[With the DSSA bill, S. 3002, now up for vigorous debate, it's worth taking a look back to this article of mine from 2007, as most of the same issues still apply]
By James J. Gormley
On November 15th, 2007, home-run legend Barry Bonds was indicted for allegedly lying under oath to a grand jury about his use of performance-enhancing steroids.
In the New York Daily News coverage of the story, Victor Conte, founder of the Bay Area Laboratory Cooperative (BALCO) that allegedly supplied numerous world-champion athletes with performance enhancers, was quoted as speculating that “Bonds could have tested positive due to a contaminated dietary supplement.”
Right. Perhaps Conte was borrowing an excuse from nearby San Diego. On October 31st, The Canadian Press reported that San Diego Padres’ center fielder, Mike Cameron, was suspended for 25 games after testing positive a second time for a banned stimulant. Cameron reportedly said that he thinks he took a tainted supplement.
On October 5th, Olympic gold medalist, Marion Jones-Thompson, pled guilty to charges of making false statements to federal agencies in connection with two investigations, one of which was related to the BALCO steroid cases.
A Checkered Past
According to the Seattle Post-Intelligencer, the BALCO timeline extends back as far as 1988, when Conte was providing free blood and urine testing and dietary supplements to a group of athletes he referred to as the “BALCO Olympians,” whom he joined at the 1988 Summer Olympics in Seoul, Korea.
After 1996, Conte formed what he called the ZMA Track Club, which, according to the Seattle Post-Intelligencer,“served as a marketing tool and claimed among its athletes Marion Jones and Tim Montgomery.” According to the paper, “Bonds’ arrival in 2000 signaled even greater opportunities.”
According to USA Today, 2002 was when the federal investigation of BALCO began, followed by a raid of BALCO’s offices in September 2003 and a 42-count indictment against four men (including Conte) alleging a conspiracy to distribute anabolic steroids and misbranded drugs, in addition to money laundering.

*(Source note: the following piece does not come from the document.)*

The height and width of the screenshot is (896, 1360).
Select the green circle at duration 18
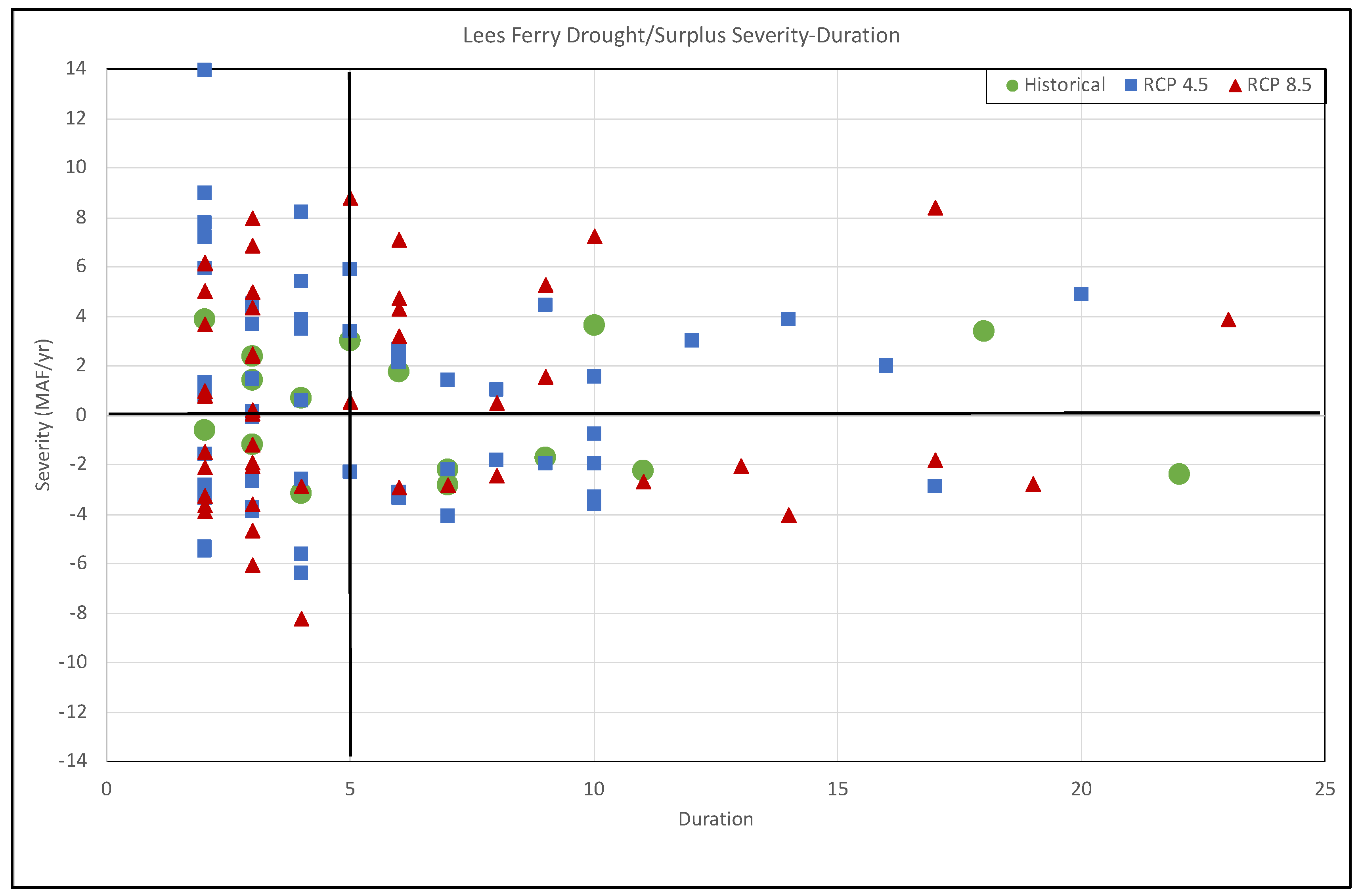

In the midst of all of this, in February 2003, Baltimore Orioles’ pitcher, Steve Bechler, died due to “a constellation of risk factors,” according to Broward County medical examiner, Dr. Joshua Perper, including: “being significantly overweight and not well conditioned”; “not yet being acclimatized to the warm climate of Florida” and “having hypertension and abnormal liver function.”
These extremely important facts were not mentioned at the time by Rep. Henry Waxman (D-CA) when he used this case as leverage for his anti-supplement intifada now, were they? In fact, according to April 2003 comments by attorneys Marc Ullman and Seth Flaum that were submitted to the FDA regarding the agency’s proposed rule for dietary supplements containing ephedra alkaloids:
“This information was left out of many of the news reports that followed Mr. Bechler’s death and has never been acknowledged by any FDA official.”
Picking up the doping follies again in December 2004, grand jury testimony appeared in the San Francisco Chronicle in which the paper said Bonds “admitted to unknowingly using steroids during the 2003 season. In July 2005, Conte pled guilty to steroid distribution and money laundering. Reports emerged in January 2007, said USA Today, that Bonds tested positive for amphetamines during the 2006 season.
"Oh, Those Tainted Dietary Supplements" or The Dietary Supplement Excuse
Which brings us back to the present, where we apparently have entered a new age, the age of "The Tainted Dietary Supplement Excuse," an excuse that almost anyone now who is caught improperly using spiked products cooked up in some lab can apparently take advantage of.
Many of these product abusers would have us believe that they are hapless fools, doe-eyed innocent pawns of diabolical masterminds who nefariously sabotage the benign nutritional products that are foisted upon them. Hardly.
Maybe we should suggest that users of heroin could claim that they used an opium poppy extract unknowingly tainted with morphine?
Perhaps people busted for cocaine possession could claim that the Erythroxylon shrub extract they were taking was tainted with cocaine alkaloids?
Who cares about athletes exercising personal responsibility and playing by the rules when stadiums are packed to the rafters and team (or even national) glory is at stake? Isn’t it that much easier for coaches or commissioners to look the other way when championship rings or gold medals are being handed out?
It’s not about dietary supplements but about greed, money, politics and power. The pharmaceutical lobby is very powerful. The money at stake behind sports is staggering. Our need for sports heroes is also very compelling.
America needs a scapegoat. How convenient that dietary supplements continue to be easy targets. Why don’t we blame pharmaceuticals? At least, we know they harm and kill people in droves.
Oh right—sorry. Forgot about all the pharma ads in newspapers, magazines and TV and their stranglehold on Congress and the FDA.
We’ll have to come up with another idea.